* TASK REQUIREMENTS: Find each line in the records below that contains the word "click" and copy those lines in full.

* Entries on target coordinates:

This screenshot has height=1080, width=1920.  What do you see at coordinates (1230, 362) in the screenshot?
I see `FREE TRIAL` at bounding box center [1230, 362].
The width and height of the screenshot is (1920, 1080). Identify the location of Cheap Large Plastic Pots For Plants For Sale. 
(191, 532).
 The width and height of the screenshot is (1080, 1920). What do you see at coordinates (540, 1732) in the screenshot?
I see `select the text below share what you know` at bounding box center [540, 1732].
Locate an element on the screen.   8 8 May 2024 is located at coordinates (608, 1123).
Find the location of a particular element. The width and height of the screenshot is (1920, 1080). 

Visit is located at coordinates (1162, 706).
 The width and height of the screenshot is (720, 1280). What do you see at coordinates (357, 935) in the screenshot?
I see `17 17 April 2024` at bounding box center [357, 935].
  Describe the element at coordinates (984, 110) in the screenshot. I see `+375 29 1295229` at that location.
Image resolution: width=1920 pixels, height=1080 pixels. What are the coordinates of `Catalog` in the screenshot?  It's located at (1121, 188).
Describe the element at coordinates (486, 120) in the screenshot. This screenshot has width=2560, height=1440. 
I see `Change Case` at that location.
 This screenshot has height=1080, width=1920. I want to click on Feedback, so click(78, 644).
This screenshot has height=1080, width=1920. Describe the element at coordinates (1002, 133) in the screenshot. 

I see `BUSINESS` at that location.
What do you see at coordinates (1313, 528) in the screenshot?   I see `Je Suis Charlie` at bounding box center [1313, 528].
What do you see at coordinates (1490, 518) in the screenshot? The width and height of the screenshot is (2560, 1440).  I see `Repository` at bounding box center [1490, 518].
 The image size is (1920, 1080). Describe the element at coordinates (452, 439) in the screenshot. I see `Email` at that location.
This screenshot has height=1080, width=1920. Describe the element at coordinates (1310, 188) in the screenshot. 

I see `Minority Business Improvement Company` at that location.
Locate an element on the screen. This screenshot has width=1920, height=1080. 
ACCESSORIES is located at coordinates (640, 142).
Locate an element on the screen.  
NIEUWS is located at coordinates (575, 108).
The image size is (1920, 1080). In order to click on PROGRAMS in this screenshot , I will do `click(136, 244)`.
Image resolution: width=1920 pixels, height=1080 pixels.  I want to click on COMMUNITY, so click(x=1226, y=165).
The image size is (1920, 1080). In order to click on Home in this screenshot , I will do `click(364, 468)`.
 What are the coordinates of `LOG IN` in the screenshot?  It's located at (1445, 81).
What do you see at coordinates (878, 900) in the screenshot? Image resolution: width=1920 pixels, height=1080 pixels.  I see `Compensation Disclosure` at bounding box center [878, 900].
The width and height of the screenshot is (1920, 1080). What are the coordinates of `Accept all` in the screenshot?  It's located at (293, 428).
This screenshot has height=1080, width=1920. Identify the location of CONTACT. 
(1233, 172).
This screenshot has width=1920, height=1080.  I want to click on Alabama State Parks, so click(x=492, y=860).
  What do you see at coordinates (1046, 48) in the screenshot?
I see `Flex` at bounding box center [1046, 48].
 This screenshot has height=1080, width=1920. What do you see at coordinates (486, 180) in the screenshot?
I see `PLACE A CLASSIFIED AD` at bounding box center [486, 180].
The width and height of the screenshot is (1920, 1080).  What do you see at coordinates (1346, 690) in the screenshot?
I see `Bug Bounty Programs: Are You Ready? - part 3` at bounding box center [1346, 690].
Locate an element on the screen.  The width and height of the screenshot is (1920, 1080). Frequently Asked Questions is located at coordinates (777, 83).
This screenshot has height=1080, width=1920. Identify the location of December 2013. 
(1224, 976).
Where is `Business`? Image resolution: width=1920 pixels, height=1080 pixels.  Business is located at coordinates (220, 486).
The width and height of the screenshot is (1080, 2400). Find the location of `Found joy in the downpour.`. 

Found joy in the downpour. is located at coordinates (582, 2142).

* FINISHED TASK:
 This screenshot has height=1080, width=1920. I want to click on Feedback, so click(78, 644).
The image size is (1920, 1080). In order to click on PROGRAMS in this screenshot , I will do `click(136, 244)`.
Image resolution: width=1920 pixels, height=1080 pixels.  I want to click on COMMUNITY, so click(x=1226, y=165).
The image size is (1920, 1080). In order to click on Home in this screenshot , I will do `click(364, 468)`.
This screenshot has width=1920, height=1080.  I want to click on Alabama State Parks, so click(x=492, y=860).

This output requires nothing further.